One of the great annoyances for me of watching Internet TV on my HDTV is that unless I want to hook up my computer with an HDMI cable straight to the television, there's no easy way to get what I'm watching on my computer onto my TV screen. With AirPlay Mirroring, and a second- or third-generation Apple TV, I can now easily put my Mac display on my TV. That's a bigger deal than you might think. There's a lot of Internet TV content, like Hulu shows that aren't available on Hulu Plus, that conventional media extenders like Roku can't deliver.
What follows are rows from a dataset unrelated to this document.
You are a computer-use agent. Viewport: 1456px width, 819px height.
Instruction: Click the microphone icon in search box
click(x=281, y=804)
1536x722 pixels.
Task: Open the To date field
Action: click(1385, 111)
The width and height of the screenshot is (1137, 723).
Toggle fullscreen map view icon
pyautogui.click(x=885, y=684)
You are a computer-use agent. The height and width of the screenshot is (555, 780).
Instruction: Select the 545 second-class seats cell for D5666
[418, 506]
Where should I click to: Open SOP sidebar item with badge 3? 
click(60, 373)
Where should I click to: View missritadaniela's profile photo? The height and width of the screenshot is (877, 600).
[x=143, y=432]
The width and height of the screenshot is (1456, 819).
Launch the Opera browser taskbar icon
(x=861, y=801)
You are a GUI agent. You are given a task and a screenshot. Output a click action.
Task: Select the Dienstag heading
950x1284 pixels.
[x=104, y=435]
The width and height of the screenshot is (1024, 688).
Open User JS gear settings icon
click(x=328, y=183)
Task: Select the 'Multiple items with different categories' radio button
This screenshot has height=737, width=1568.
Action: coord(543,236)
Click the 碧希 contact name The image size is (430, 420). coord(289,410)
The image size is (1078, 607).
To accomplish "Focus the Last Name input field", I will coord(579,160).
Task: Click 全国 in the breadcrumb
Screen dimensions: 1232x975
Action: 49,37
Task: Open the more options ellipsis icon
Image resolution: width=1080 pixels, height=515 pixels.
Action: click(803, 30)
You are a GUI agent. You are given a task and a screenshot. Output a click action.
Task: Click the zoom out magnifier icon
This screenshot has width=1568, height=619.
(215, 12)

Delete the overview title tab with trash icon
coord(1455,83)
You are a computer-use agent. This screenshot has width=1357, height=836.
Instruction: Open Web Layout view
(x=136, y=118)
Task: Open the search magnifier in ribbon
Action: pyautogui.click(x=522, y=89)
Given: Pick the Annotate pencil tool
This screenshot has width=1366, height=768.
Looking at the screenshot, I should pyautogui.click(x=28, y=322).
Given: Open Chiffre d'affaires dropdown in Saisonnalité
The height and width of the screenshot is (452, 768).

With AirPlay Mirroring, you'll be able to watch at least some of them.
You can already give AirPlay Mirroring a try without Mountain Lion, iPhone 4S or iPad 2, and later, while iOS 5 and later can aleady "mirror" their displays to Apple TVs with the latest update.
In addition, with Game Center on Mountain Lion you'll be able to play games with other Mac, iPhone and iPad users using AirPlay Mirroring on your Apple TV-equipped television. I'm not that much of a gamer, but I think this is cool and I like that I'll be able to do it without adding yet another piece of hardware to my television.
So, is it as spiffy as an Apple TV “TV?” Well, no. But, you know what? AirPlay is certainly going to be a lot more affordable and it might be even more useful.